_Metin_
----
"İçtihat Metni"
MAHKEMESİ: Gaziantep Bölge Adliye Mahkemesi 6. Hukuk Dairesi
SAYISI : 2023/959 Esas, 2023/1743 Karar
DAVA TARİHİ: 30.06.2016
KARAR : Esastan ret
İLK DERECE MAHKEMESİ: ...3. Asliye Hukuk Mahkemesi
SAYISI : 2022/642 Esas, 2023/267 Karar
Taraflar arasındaki 4650 sayılı Kanun'la değişik 2942 sayılı Kamulaştırma Kanunu'nun (2942 sayılı Kanun) 10 uncu maddesine dayanan kamulaştırma bedelinin tespiti ve kamulaştırılan taşınmazın davacı idare adına tescili davasında yapılan yargılama sonunda İlk Derece Mahkemesince davanın kabulüne karar verilmiştir.
Kararın taraf vekillerince istinaf edilmesi üzerine, Bölge Adliye Mahkemesince başvuruların kabulü ile İlk Derece Mahkemesi hükmü kaldırılarak davanın yeniden görülmesi için dosyanın kararı veren İlk Derece Mahkemesine gönderilmesine karar verilmiştir.
----
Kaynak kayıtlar
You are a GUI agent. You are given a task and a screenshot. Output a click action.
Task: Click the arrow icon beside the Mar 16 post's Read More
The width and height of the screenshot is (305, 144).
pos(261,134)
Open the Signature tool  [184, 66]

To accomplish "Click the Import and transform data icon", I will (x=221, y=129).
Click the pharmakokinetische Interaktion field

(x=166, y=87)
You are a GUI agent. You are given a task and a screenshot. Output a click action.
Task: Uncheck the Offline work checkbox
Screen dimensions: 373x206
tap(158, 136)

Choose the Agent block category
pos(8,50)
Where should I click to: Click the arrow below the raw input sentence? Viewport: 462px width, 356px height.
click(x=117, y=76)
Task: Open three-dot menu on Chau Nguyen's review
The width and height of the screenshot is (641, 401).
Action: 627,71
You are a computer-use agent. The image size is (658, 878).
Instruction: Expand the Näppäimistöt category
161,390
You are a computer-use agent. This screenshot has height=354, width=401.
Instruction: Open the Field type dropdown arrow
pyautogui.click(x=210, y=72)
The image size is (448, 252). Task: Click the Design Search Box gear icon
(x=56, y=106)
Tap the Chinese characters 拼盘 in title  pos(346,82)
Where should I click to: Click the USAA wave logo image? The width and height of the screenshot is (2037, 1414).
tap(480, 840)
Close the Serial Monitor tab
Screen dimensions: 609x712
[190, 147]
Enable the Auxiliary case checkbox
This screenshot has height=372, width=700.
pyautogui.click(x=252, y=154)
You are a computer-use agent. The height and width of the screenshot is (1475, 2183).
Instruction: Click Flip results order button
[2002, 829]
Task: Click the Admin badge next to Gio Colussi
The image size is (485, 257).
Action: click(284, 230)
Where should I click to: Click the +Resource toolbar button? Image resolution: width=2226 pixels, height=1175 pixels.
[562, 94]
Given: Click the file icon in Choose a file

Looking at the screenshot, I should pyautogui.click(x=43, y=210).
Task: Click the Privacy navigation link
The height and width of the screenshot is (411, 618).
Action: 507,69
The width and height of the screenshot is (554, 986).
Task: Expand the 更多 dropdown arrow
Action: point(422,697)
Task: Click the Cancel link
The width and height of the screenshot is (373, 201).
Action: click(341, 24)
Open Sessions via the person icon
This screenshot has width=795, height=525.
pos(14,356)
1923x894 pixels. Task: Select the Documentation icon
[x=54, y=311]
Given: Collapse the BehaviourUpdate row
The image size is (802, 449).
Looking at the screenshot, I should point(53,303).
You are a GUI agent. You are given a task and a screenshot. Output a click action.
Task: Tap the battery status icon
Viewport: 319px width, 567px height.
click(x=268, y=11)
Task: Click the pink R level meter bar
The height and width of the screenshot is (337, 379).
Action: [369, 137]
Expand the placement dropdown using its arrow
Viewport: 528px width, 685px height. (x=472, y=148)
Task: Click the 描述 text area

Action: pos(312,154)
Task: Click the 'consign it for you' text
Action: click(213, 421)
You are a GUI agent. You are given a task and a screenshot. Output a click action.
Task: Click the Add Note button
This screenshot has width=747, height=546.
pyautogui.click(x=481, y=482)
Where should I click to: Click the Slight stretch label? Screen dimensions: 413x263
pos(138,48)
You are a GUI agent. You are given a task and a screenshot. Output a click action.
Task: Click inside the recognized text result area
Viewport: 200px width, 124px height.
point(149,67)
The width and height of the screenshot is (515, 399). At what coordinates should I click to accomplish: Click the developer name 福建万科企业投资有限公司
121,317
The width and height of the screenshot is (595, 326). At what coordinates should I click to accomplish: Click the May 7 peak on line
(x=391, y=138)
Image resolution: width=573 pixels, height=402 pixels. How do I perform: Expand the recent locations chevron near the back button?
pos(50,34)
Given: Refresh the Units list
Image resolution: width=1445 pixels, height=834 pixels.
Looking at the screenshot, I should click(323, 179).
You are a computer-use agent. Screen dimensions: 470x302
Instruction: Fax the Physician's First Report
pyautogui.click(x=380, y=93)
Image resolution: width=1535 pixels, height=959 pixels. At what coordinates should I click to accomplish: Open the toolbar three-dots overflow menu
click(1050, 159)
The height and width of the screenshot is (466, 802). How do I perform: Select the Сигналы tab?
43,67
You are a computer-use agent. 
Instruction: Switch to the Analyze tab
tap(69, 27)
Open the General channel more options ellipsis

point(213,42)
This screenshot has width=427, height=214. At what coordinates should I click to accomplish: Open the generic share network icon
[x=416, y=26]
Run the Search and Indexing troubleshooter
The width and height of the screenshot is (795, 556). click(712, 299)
----
_Yapmanız gerekenler_
a) Her ifadenin metinle uyuşup uyuşmadığını evet ya da hayır ile belirtin ve belirleyici sözleri metinden aynen alıntılayın: (i) İlk Derece Mahkemesi davanın reddine karar vermiştir. (ii) Dava tarihi 30.06.2016'dır. (iii) Karar taraf vekillerince istinaf edilmiştir.
b) Listenin en başından başlayıp "Open the Signature" ifadesinin geçtiği satıra kadar olan satırları, o satır da dahil olmak üzere, hiç değiştirmeden yeniden yazın.
Metin ile liste arasında bir bağlantı yoktur.

_Doğru cevaplar_
a)
(i) Hayır: "İlk Derece Mahkemesince davanın kabulüne karar verilmiştir."
(ii) Evet: "DAVA TARİHİ: 30.06.2016"
(iii) Evet: "Kararın taraf vekillerince istinaf edilmesi üzerine"

b)
You are a GUI agent. You are given a task and a screenshot. Output a click action.
Task: Click the arrow icon beside the Mar 16 post's Read More
The width and height of the screenshot is (305, 144).
pos(261,134)
Open the Signature tool  [184, 66]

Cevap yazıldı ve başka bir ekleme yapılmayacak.